**TASKS:**
**a.** In the judicial precedent text, what is the meaning of stare decisis?
**b.** Extend the judicial precedent text past its final line, following the same question-and-answer format.

**EXTRACT:**

§ §

What is judicial precedent?

Judicial precedent is judge made law, it's where judges previous decisions create law for future judges to follow

2

What is judicial precedent also known as?

Case law or common law

3

What is the system of precedent based on?

'Stare decisis'

4

What does stare decisis mean?

To stand by what has already been decided

5

What is the principle of binding precedent?

The process whereby judges of lower courts apply the decisions set by the higher courts

6

What are the two parts to precedent?

Ratio decidendi
Obiter dicta

7

What is the most important part of precedent?

The ratio decidendi

8

What is the ratio decidendi?

It sets out the legal principle established by the case

9

What case is relevant to ratio decidendi?

Donoghue v Stevenson (1932)

10

What did the case of Donoghue v Stevenson (1932) establish?

A general duty of care in negligence

11

What does obiter dicta mean?

Things said by the way

12

What does the obiter dicta consist of?

Everything else said by the judge which doesn't form the main judgement i.e what would have been his decision were the facts of the case different (in a hypothetical situation)

13

Which part of prevent is binding on judges?

The ratio decidendi, not the obiter dicta

14

What can the obiter dicta act as?

Persuasive precedent

15

What is an example of an obiter dicta acting as persuasive precedent?

In the obiter dicta in R v Howe (1987) the Supreme Court said that they thought the defence of duress should be unavailable for attempted murder as well as murder. In the later case of R v Gotts (1992) the Supreme Court was persuaded by the obiter in Howe.

16

What are sources of persuasive precedent?

Courts lower down in the hierarchy
Decisions from judicial committee of the privy council
Obiter dicta statements
Dissenting judgements
Decisions of courts from other countries

17

What is an example of courts lower down in the hierarchy acting as persuasive precedent?

In R v R (1991) the House of Lords agreed with the ruling if the court of appeal that a man could be guilty of raping his wife

18

What happened in relation to the case of R v R (1991)?

In R v R (1991) the House of Lords agreed with the ruling if the court of appeal that a man could be guilty of raping his wife

19

What happened in relation to the case of R v Gotts (1992)?

In the obiter dicta in R v Howe (1987) the Supreme Court said that they thought the defence of duress should be unavailable for attempted murder as well as murder. In the later case of R v Gotts (1992) the Supreme Court was persuaded by the obiter in Howe.

20

What is an example of a decision of judicial committee of the privy council acting as pressuring precedent?

§ §

**SOURCE MATERIAL:**

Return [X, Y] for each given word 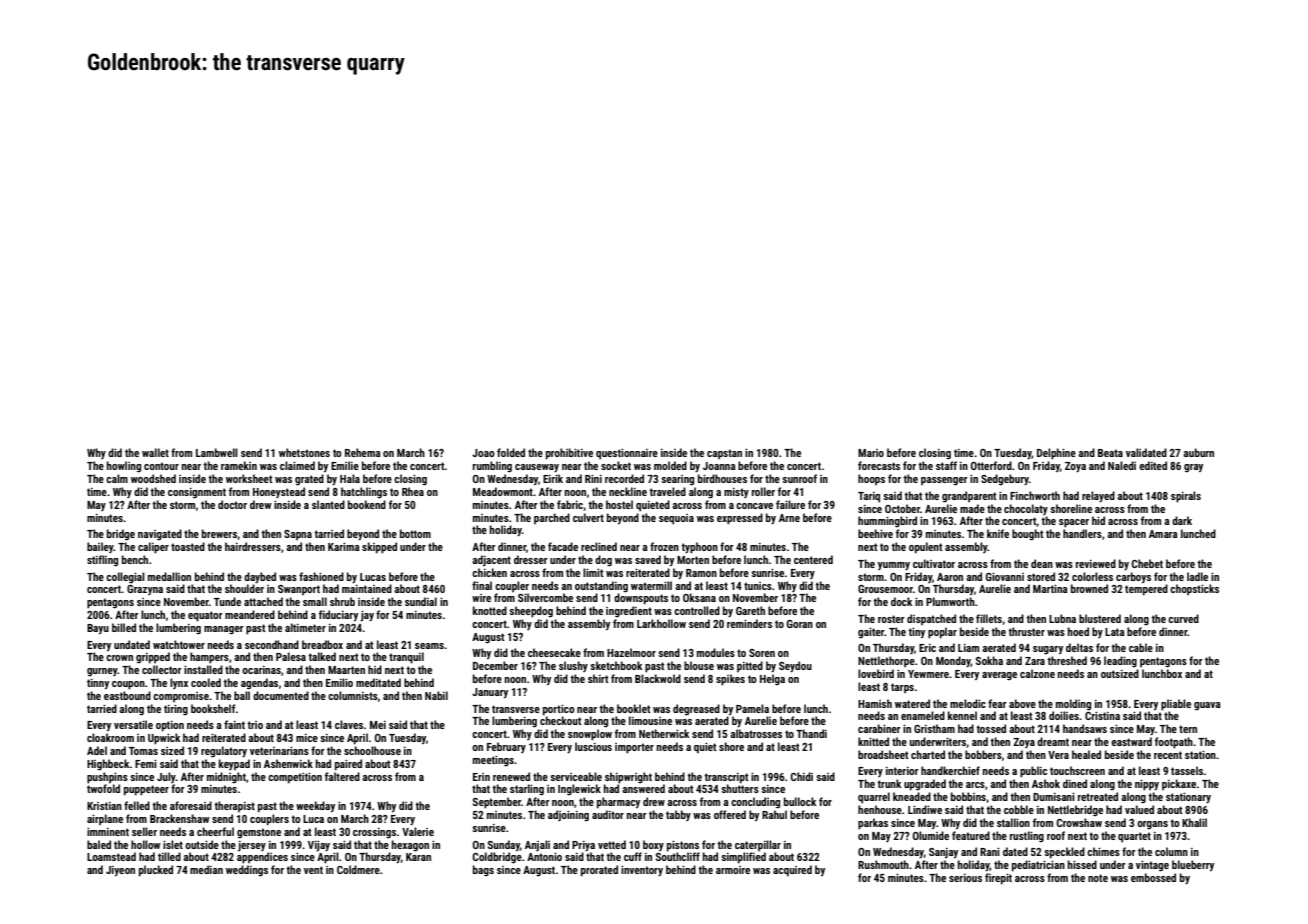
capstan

§ §

**RESULTS IN ORDER:**
**a.** To stand by what has already been decided.

**b.**
In the court of appeal cases of R v James (2005) and R v Karimi (2006) the CA followed the decision in A-G for jersey v Holley (2005) instead of a conflicting decision by the Supreme Court in the case of R v Smith (2001) - this is binding precedent and should have been followed

21

What is a dissenting judge?

A judge who disagrees with the majority

22

When may a dissenting judgement act as persuasive precedent?

If the case goes into a further appeal to the Supreme Court or there is a later case on the same point of law that goes the the Supreme Court the judges there may prefer the dissenting judgement and chose to follow it

23

Which countries decisions are most likely to act as persuasive precedent?

Commonwealth countries such as Canada and New Zealand

24

Briefly, what are the advantages and disadvantages of judicial precedent?

Certainty
Consistency
Precision
Flexibility for change
Time saving
Practical

25

Explain the 'certainty' advantage point...

As the court follow past decisions people know what the law is and how it will be applied to their case. This makes it easier for lawyers to advice clients

26

Explain the 'consistency' advantage point...

It is fair and just that similar cases should be decided in a similar way. The law must be consistent if it is to be credible

27

Explain the 'precision' advantage point...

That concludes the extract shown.